Bas profil, invisibilité pénétration silencieuse et progressive dans le marché afin d'en avoir le contrôle. Les mafias en dehors des frontières italiennes ont l'air "honnête". Elles font des affaires, elles ne tuent pas, elles corrompent et achètent, jusqu'à attaquer le système du libre marché. C'est le plus grand risque de l'infiltration économique du crime organisé de type mafieux, comme il émerge de la photographie du phénomène en Europe fournie par Europol.

La mafia s'alimente avec l'argent sale et peut compter sur des liquidités infinies: ce sont les revenus de trafics illicites, estimés par l'Agence Onu UNODOC 116 milliards d'euros par an, évasion fiscale exclue. Une montagne d'argent provenant du trafic de cocaïne, d'armes ou de déchets. Paradis fiscaux, banques dont la titularité est assez vague, des produits financiers qui permettent l'anonymat, des professionnels complaisants sont les passages utiles à transformer cet argent sale en investissements " propres " et les criminels en entrepreneurs.

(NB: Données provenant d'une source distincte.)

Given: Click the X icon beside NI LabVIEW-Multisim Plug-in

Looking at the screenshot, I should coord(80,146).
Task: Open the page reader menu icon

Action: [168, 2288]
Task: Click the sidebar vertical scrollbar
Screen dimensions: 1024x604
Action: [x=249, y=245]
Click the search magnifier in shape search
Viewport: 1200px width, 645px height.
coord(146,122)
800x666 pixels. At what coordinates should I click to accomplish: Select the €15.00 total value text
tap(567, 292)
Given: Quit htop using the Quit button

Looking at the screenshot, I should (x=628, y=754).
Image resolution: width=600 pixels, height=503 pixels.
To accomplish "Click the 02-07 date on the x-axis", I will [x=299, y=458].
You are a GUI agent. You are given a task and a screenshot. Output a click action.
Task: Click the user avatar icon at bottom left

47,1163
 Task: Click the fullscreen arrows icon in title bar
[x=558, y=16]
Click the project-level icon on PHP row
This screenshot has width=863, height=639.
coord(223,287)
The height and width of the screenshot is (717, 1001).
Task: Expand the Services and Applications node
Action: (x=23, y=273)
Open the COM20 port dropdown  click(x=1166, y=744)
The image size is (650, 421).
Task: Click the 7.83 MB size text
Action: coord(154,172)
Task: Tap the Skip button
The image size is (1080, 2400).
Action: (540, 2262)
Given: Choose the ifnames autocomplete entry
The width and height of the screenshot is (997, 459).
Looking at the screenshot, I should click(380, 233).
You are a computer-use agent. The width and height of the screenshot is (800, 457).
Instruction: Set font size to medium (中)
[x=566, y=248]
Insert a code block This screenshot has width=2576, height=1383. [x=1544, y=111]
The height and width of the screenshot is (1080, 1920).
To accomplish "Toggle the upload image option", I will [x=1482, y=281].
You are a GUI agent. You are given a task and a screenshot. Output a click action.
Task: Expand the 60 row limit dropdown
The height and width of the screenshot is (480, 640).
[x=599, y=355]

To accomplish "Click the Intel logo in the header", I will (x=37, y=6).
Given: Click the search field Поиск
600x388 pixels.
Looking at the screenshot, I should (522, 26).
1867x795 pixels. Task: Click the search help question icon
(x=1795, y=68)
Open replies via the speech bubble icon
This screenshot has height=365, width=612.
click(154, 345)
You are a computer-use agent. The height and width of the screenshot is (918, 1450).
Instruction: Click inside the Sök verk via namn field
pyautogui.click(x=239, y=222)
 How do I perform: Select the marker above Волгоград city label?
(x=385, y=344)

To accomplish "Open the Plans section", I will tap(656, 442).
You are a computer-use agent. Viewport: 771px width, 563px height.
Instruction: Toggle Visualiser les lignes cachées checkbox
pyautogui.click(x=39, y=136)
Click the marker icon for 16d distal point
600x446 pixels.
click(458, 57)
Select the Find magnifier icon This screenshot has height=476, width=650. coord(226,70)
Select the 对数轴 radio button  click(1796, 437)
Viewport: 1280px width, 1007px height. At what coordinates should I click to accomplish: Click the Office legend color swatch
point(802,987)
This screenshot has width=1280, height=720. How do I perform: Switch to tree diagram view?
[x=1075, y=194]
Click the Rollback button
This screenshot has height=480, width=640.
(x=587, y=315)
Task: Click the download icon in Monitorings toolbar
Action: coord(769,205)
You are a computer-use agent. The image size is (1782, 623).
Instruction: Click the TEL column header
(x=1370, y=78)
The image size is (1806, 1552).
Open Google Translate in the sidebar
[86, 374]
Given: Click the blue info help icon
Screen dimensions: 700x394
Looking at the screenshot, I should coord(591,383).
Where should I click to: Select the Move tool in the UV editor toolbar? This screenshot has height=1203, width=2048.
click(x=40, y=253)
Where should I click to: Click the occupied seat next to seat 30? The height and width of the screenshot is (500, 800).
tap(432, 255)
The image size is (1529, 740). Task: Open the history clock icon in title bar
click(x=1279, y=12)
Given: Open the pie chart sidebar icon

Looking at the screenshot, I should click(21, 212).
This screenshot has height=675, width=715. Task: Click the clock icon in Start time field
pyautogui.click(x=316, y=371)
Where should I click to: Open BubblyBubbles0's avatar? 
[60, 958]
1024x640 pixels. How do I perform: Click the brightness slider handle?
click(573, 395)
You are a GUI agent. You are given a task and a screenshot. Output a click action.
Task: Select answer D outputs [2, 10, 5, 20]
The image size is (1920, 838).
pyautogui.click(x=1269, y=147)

La mafia peut se permettre de travailler à perte et le dumping sur les prix est la manière de s'imposer sur le marché local ; le deuxième pas de l'infiltration est l'achat de parts d'entreprises en difficulté pour en avoir le contrôle. Selon les calculs de la Commission européenne Antimafia publiés dans son rapport final, la déformation du marché causée par le business mafieux coûte chaque année aux entreprises des pays membres de l'Union européenne 670 milliards d'euros.

Mafia, Camorra, 'Ndrangheta font les règlements des comptes en Italie mais elles investissent en silence en Europe. La 'Ndrangheta par exemple, considérée aujourd'hui la vraie multinationale du crime avec des ramifications dans tous les continents, a fait des accords avec les principaux cartels de la drogue colombiens et mexicains. Selon les enquêteurs italiens, elle contrôle le trafic très riche de la cocaïne en Europe et est considérée un des plus puissants groupes criminels au niveau mondial. En Italie et ailleurs elle adopte une stratégie de "colonisation "du territoire, où elle arrive à s'enraciner pour développer ses affaires: en Europe elle est présente en France, en Allemagne, en Espagne, au Portugal, aux Pays Bas et dans les Pays de l'Est. En dehors de l'Union Européenne en Suisse, au Canada, aux Etats Unis, en Colombie, en Australie (sources EUROPOL et DIA).

Face à cette capacité d'expansion, l'Europe est nettement en retard. Après la dernière maxi-opération contre la 'Ndrangheta, qu'en ce mois de mars a permis d'arrêter 44 narcotrafiquants en 9 pays entre Amérique du Sud et Europe, le procureur adjoint de Reggio Calabria Nicola Gratteri qui a conduit l'opération, a dénoncé: "J'ai trouvé plus de collaboration et d'aide de la part de la police de l'Amérique du Sud et de la magistrature de l'Amérique du Sud que dans le nord de l'Europe, où j'ai d'énormes difficultés parce qu'il y a des systèmes judiciaires différents qui ne permettent pas des actions banales pour nous en Italie, comme l'arrestation retardée ou la saisie retardée. En Europe nous continuons à affirmer que la mafia n'existe pas - a conclu Gratteri - parce que nous continuons à penser que s'il n'y a pas de cadavre par terre, c'est l'Eden".